How to keep your users from going rogue
Unapproved cloud implementations can spell trouble
The cloud is crucial to the success of our economy, and should continue to be part of the federal government’s overall strategy, according to experts who in September testified before the U.S. House of Representatives’ Subcommittee on Technology and Innovation. Without it, we could be facing serious problems. Michael Capellas, a co-chair of the industry group TechAmerica's cloud computing commission explained: “Cloud computing has the potential to shift the landscape and shift the wealth between nations .”
While this may be true in theory, the move to the cloud still has some technology professionals and executives stymied as users tap the cloud whenever they want to, circumventing the IT department and purchasing and installing their own applications. “This creates problems on multiple levels,” says David Gehringer, a principal with Dimensional Research based in Sunnyvale, Calif. “There are security and policy problems, but more it’s a problem of end-user support and knowing where an organization’s data resides.”
Uncovering the rogues
There are two types of rogue implementations. The first is fairly straightforward: A user, not willing or able to make a request via the proper IT channels, creates a log-in for a cloud-based application, infrastructure, or storage implementation. This affects an organization’s security since the user may upload sensitive data. Sensitive or not, the data is also living outside the confines of IT, so it is not part of the organization’s regular backup and archiving schedule. In addition, it can impact the budget since there might be a similar application or resource already in use – and paid for -- on premises or in the cloud.
The second implementation is what Gehringer classified as an unsupported project. “Users do this unknowingly,” he says. “Microsoft’s SharePoint is a good example. The person might want to add a new group, see the link, and then all of a sudden they have their own unsupported project outside of IT.”

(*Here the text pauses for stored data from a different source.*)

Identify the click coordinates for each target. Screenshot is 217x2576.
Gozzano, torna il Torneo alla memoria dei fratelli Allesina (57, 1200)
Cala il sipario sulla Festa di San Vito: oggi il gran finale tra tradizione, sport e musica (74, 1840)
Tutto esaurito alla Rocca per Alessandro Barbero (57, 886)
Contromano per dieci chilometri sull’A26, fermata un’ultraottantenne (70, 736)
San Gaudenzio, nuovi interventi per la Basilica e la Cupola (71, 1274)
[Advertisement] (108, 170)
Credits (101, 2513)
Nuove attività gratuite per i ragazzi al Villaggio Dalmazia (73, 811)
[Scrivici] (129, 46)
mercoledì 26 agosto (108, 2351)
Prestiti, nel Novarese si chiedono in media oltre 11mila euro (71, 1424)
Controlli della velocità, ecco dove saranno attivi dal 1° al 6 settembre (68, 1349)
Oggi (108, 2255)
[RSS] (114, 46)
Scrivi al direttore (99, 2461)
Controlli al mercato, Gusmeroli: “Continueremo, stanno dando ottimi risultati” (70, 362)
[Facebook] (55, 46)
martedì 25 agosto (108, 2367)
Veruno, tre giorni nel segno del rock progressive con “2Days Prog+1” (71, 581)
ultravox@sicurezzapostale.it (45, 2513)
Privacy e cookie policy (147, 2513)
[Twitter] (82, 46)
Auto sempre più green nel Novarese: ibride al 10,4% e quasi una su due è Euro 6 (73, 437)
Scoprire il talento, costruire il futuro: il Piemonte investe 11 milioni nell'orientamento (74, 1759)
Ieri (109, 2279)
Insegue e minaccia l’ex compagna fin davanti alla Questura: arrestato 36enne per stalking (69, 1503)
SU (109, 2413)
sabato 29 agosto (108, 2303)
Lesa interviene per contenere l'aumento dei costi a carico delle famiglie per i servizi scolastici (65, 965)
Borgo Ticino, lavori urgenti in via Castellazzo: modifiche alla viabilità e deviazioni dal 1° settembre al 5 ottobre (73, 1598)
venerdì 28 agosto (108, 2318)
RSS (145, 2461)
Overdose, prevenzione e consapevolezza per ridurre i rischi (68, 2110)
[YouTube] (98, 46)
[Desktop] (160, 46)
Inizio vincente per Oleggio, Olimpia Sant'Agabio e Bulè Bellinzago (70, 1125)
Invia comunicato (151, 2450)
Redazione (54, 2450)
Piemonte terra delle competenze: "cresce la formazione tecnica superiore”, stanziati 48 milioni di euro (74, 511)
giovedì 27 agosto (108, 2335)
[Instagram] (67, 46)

The idea of rogue users isn’t new. There have always been people who circumvent IT. Five years ago, however, IT would find out that, for example, a developer had a server sitting under his or her desk or a human resources professional downloaded and installed a new productivity application when it was time for system upgrades. “Someone would then come to you sheepishly and tell you that they forgot to put a server into inventory,” says Lynda Stadtmueller, program director, Cloud Computing Services at Stratecast, a division of Frost & Sullivan. Today however, IT may never find out about the rogue cloud implementation unless the user has a problem and calls the help desk.
The benefits of policies
There are ways to block people from using unsupported and unsanctioned cloud applications and services, but a smart user is always going to figure out a way to get around those technology blocks, says Claude Baudoin, a senior consultant at research firm Cutter Consortium. “People who are creative and eager are not going to take no for an answer and will work their way around whatever you do,” he says.
Still, IT professionals can block access to specific cloud sites using very basic tools. You can analyze your organization’s Web traffic, looking for URLs that correspond to the cloud services that employees and contractors might be accessing. Once you compile a list, you can block access right at the Web server level, says Gehringer. “The problem is you have to find all the sites in order to block access, and the employee is going to already be using it once you find out.”
A better defense, he says, is creating and implementing good policies as well as providing a service catalog that users have constant, easy access to. Policies should include an educational aspect. “You need to teach people about the hidden costs of unapproved software both in the cloud and on premises,” says Baudoin. “Once they understand the security costs and management costs, and that they have alternatives through their own IT department, they will be less likely to go around IT completely.”
No matter what, says Stadtmueller, IT professionals should remember that users aren’t hitting the cloud to be malicious. “They’re just trying to get their jobs done,” she says. “When you find someone using an unapproved cloud service it should be seen as an opportunity and a gap – an opportunity to open up a dialog and a gap within your own IT department that needs to be remedied.”